Exercício escrito a:
Segundo o excerto, que alimentos foram despejados no mar durante a Grande Depressão da década de 1930?

Na realidade, estas águas turbulentas não estão totalmente fora dos mapas. Este país esteve numa depressão antes disso.

DESTRUIÇÃO MACIÇA DE RIQUEZA

Numa depressão, fábricas e escritórios ficam ociosos, por vezes abandonados. O equipamento neles existentes torna-se obsoleto ou enferrujado. Mesmo bens novos em folha, como os computadores de hoje e o seu software, assentam nas prateleiras só para serem finalmente jogados fora, ultrapassados muito antes de poderem ter sido vendidos.

Na Grande Depressão da década de 1930, esta destruição de bens e equipamentos, e das instalações utilizadas para produzi-los, levou a cenas ultrajantes de laranjas a serem despejadas no mar e de trigo enterrado, apesar de pessoas famélicas fazerem fila à espera de uma tigela de sopa rala e de uma crosta de pão. A agricultura tornara-se muito produtiva, mas esta dádiva da natureza não podia ser vendida -- não com lucro, de qualquer forma. Os patrões preferiram destruir os alimentos do que dá-los ao povo com fome.

[Dados de origem]
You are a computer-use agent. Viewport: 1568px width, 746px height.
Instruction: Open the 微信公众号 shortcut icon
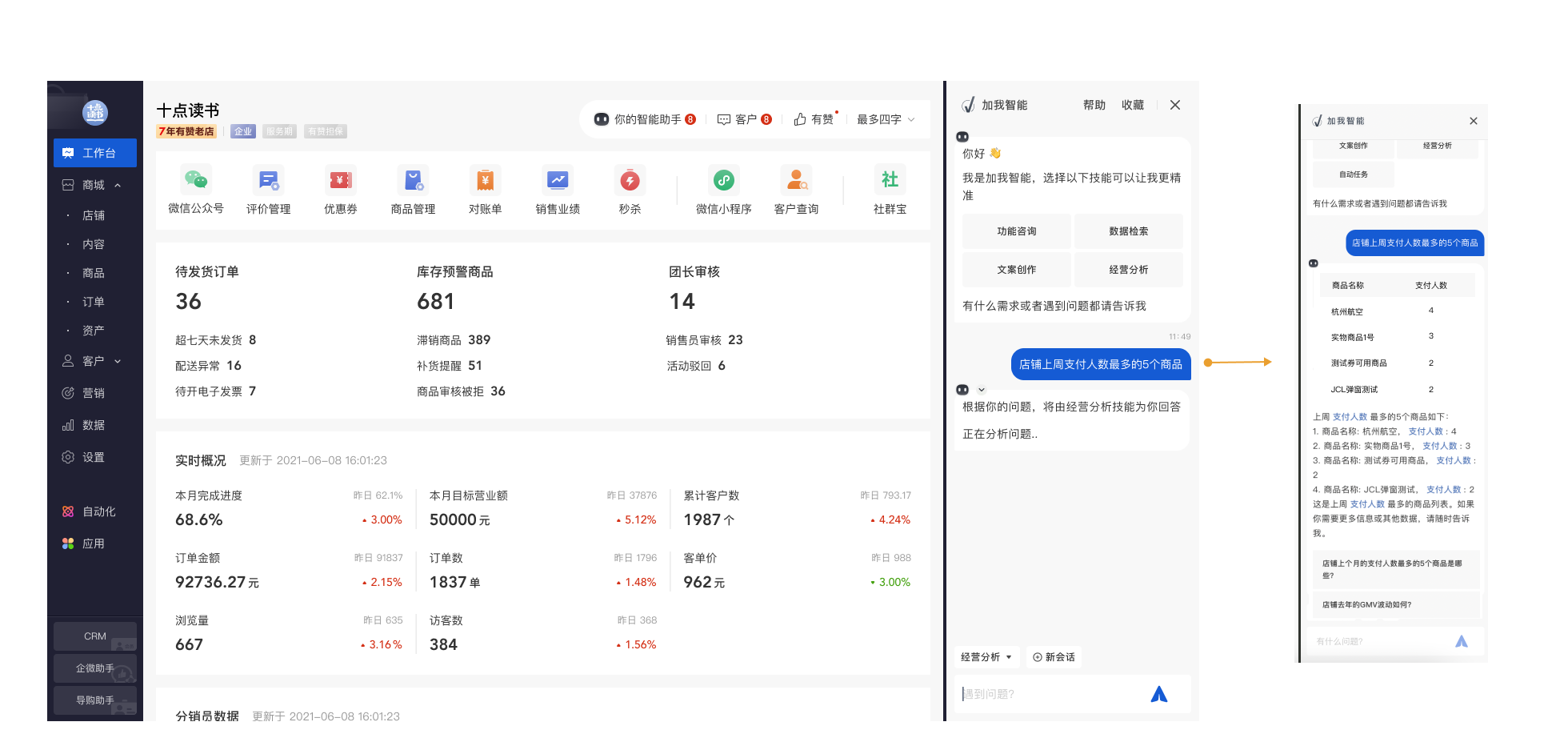(195, 181)
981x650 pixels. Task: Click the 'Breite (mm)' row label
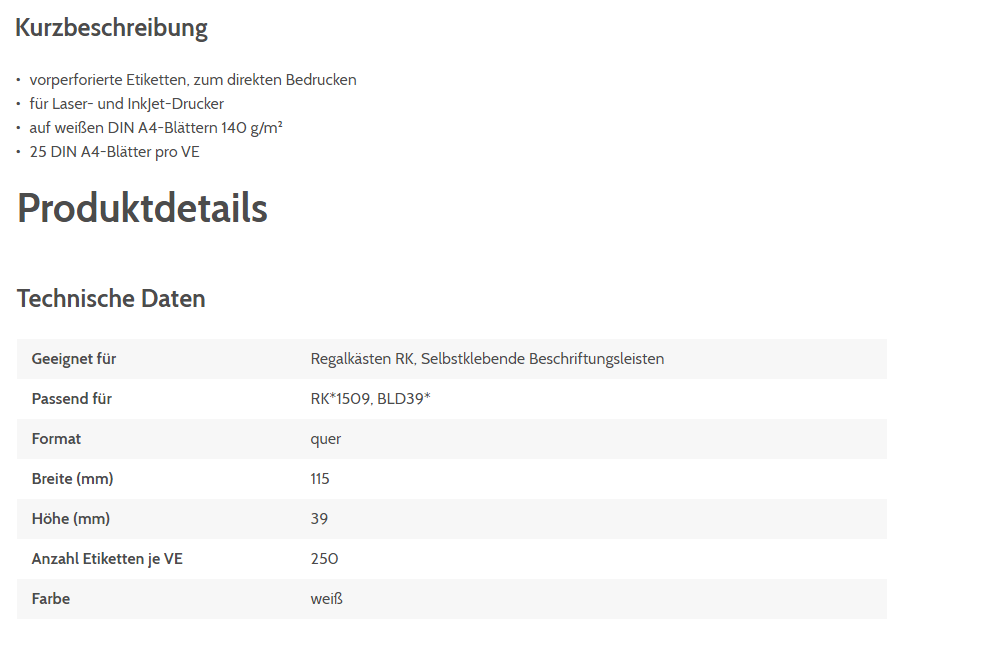72,479
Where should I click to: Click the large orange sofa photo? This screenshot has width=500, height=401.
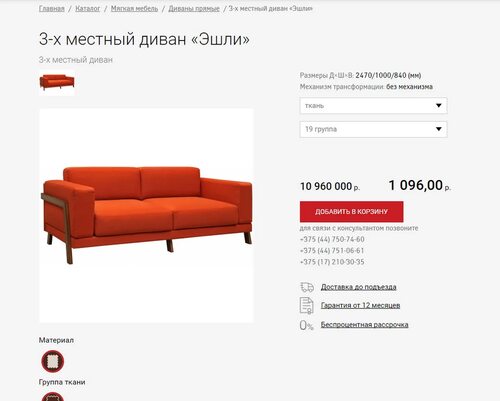(x=146, y=215)
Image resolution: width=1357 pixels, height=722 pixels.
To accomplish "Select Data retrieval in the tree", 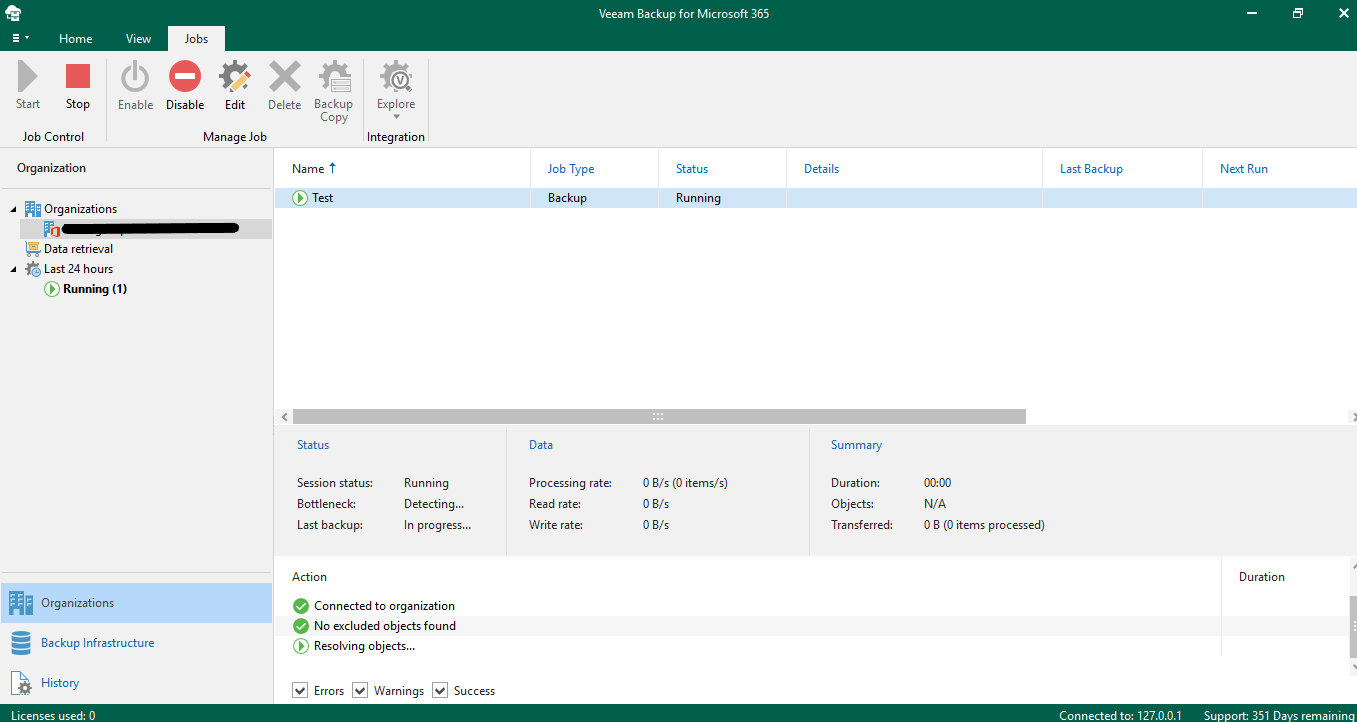I will click(x=78, y=249).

Exercício escrito b:
Identifique, por favor, todas as linhas da listagem acima que contêm a palavra "width" e copie-as. As maiúsculas e minúsculas devem ser tidas em conta.

Solução detalhada a:
Laranjas.

Solução detalhada b:
You are a computer-use agent. Viewport: 1568px width, 746px height.
Where should I click to: Click the large orange sofa photo? This screenshot has width=500, height=401.
Image resolution: width=1357 pixels, height=722 pixels.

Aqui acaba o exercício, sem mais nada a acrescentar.